*****GST: Cooler heads for constructive ends | Business Standard Column

Clipped from: https://www.business-standard.com/article/opinion/gst-cooler-heads-for-constructive-ends-122052501698_1.html

To be sure, the cooperative spirit has gone missing since about 2018, reflecting the heavy-handedness of the Centre, not just on the GST but across a range of issues

Josh Felman and Arvind Subramanian

The goods and services tax (GST) is once again fuelling impassioned debate, this time stoked by a controversial Supreme Court ruling. Questioning the very idea of the GST is gaining wider currency. That’s understandable since the tax has generally generated less revenue — and much more discord between the Centre and states than anyone expected. But the GST is beginning to fulfil its potential as a buoyant revenue source. And there are ways to reduce Centre-state friction. It’s consequently imperative that cooler heads prevail and compromises be found that will restore the workings of the cooperative GST system.

Start by considering the data. The chart shows GST collection from 2018-19 (the first full year of GST implementation) to 2021-22. For the first few years, the tax seemed to perform poorly, with collections steadily shrinking as a share of GDP. But in 2021-22, there was an impressive rebound, with revenues improving by 0.6 percentage points to 6.4 per cent of GDP.


Judging from these headline numbers, it is difficult to be sure about last year’s performance. It could be a sign that the GST is finally coming of age. Or it could just be an aberration, which will be reversed in the coming years.

Digging deeper provides clues to what is going on. The first point to note is that unlike 2018-19, 2019-20 and 2020-21 were years of weak economic growth and possibly also years when the GST tax base shrank as a share of GDP, because much of the economy’s growth was in agriculture, which is not subject to the tax. So, the lacklustre performance of the GST in these years may have been due to cyclical factors.

Second, there have been substantial reductions in rates. The Reserve Bank of India has estimated that the effective GST rate has been reduced by 2-3 percentage points, which could have reduced collections by at least 1 percentage point of GDP. Put differently, had rates not been cut, the GST/GDP ratio could be well over 7.5 per cent today.

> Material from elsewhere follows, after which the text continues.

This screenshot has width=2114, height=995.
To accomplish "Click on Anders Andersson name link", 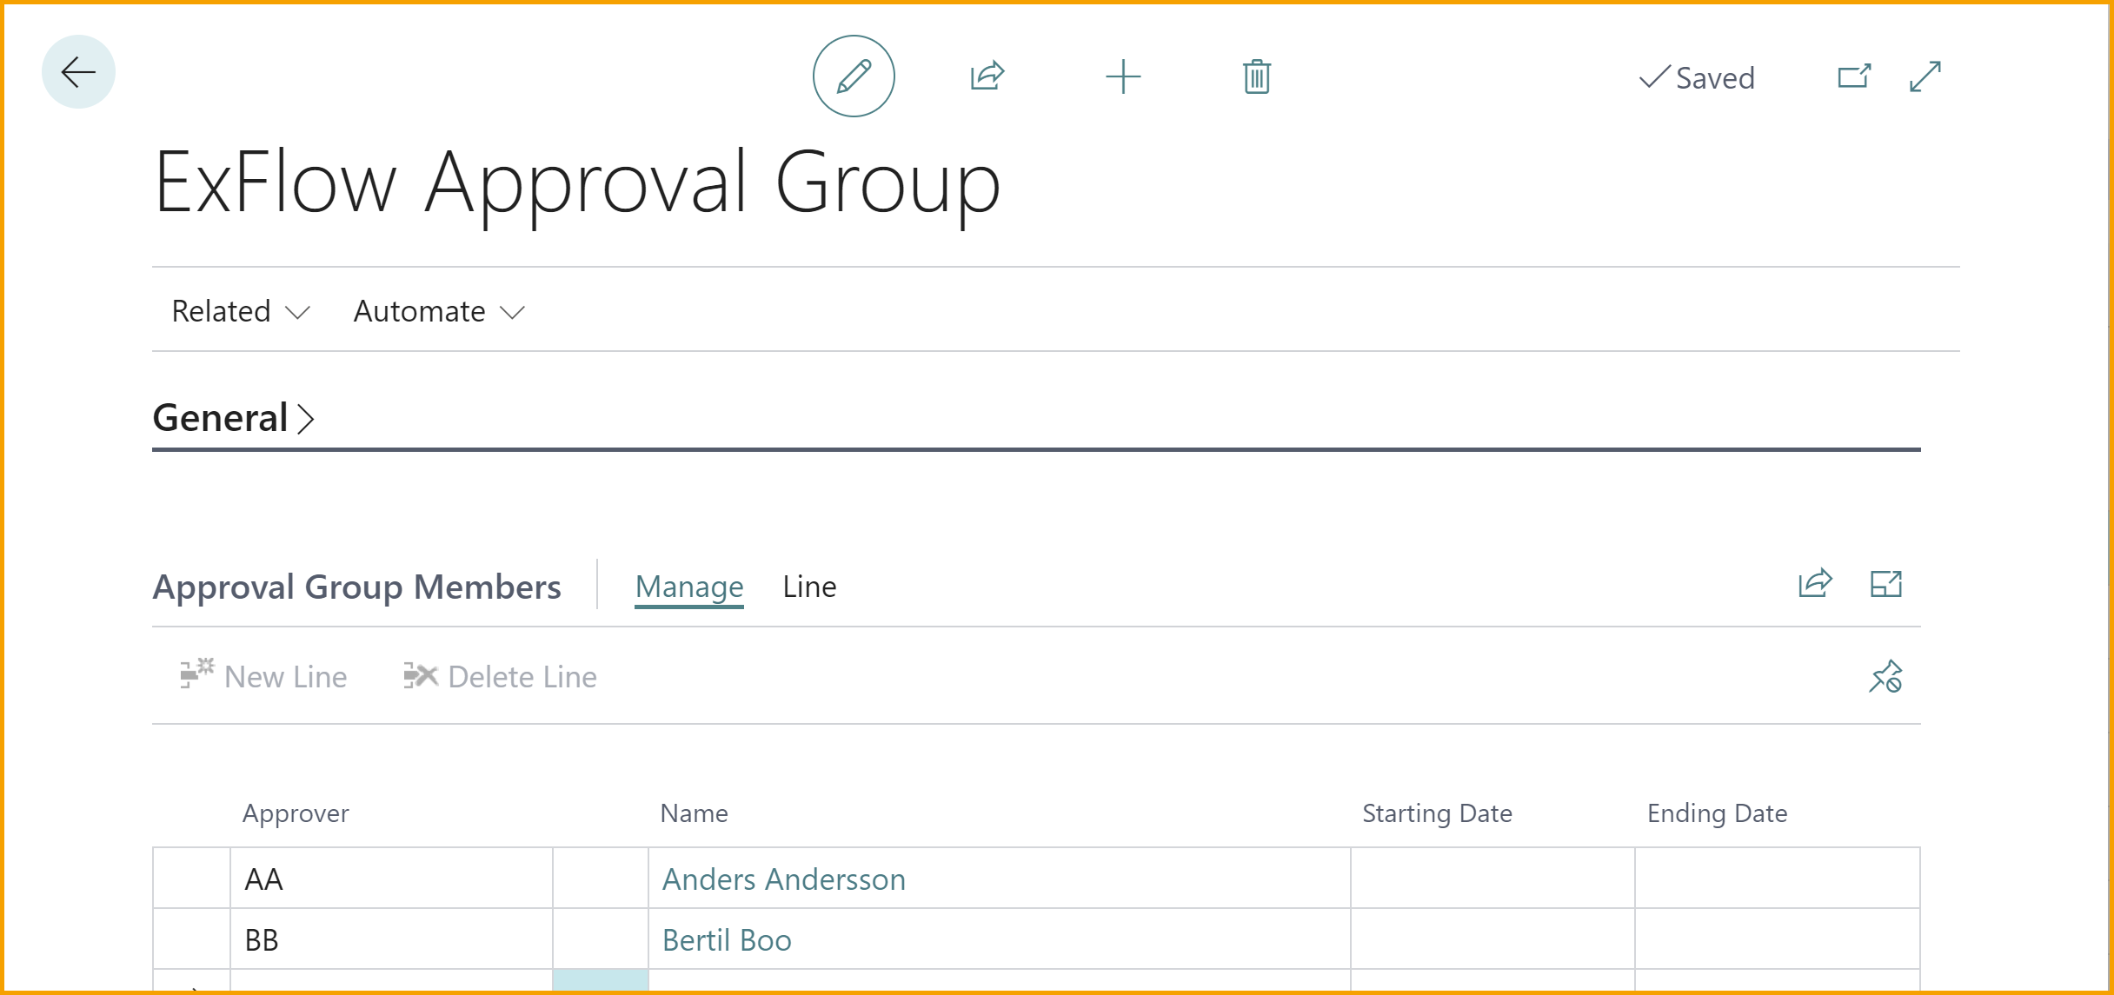I will click(x=785, y=878).
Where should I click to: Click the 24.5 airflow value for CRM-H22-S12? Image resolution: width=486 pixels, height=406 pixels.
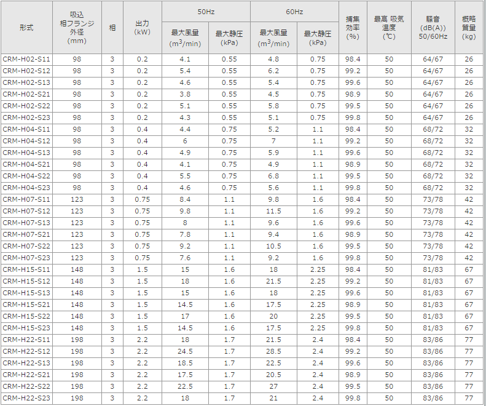[185, 351]
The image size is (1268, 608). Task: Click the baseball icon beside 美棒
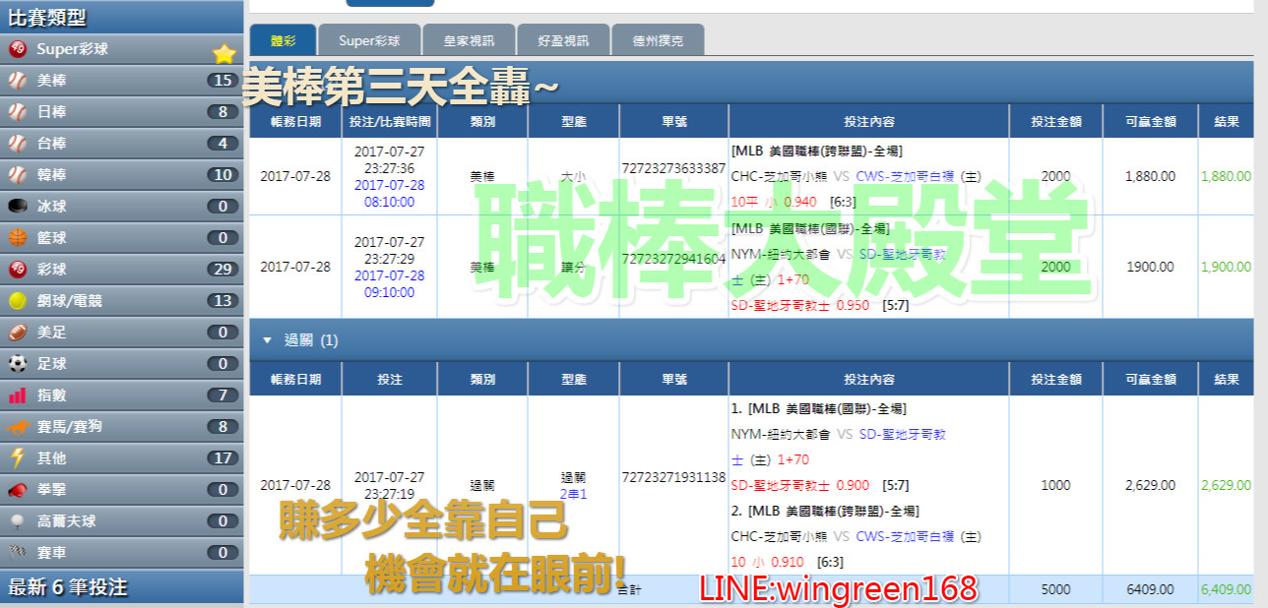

Why has the underlying revenue (excluding the rate cuts) improved so sharply? Mainly, because the government and the states have been improving GST administration. GST invoices must now be posted before input tax credits are given, firms must fill e-way bills, and more firms are joining the system.

In addition, a hitherto unrecognised factor seems to be playing a role: A structural change in the way indirect taxes operate. Previously, central excises were collected on imports as countervailing duties. But the VAT levied by states on imported goods was collected only when the goods were sold to consumers. Now central and state GST on imports are collected as Integrated GST as soon as goods cross the international border. In effect, the GST has become a “withholding tax” at the border. This withholding tax might have increased collections.

For all these reasons, it seems likely that GST collections will remain buoyant, provided that further rate reductions are avoided. And this in turn will generate the revenues needed to smooth relations between the Centre and the states. But money alone will be insufficient to overcome the stress that has built up over the past few years. How exactly can this be overcome?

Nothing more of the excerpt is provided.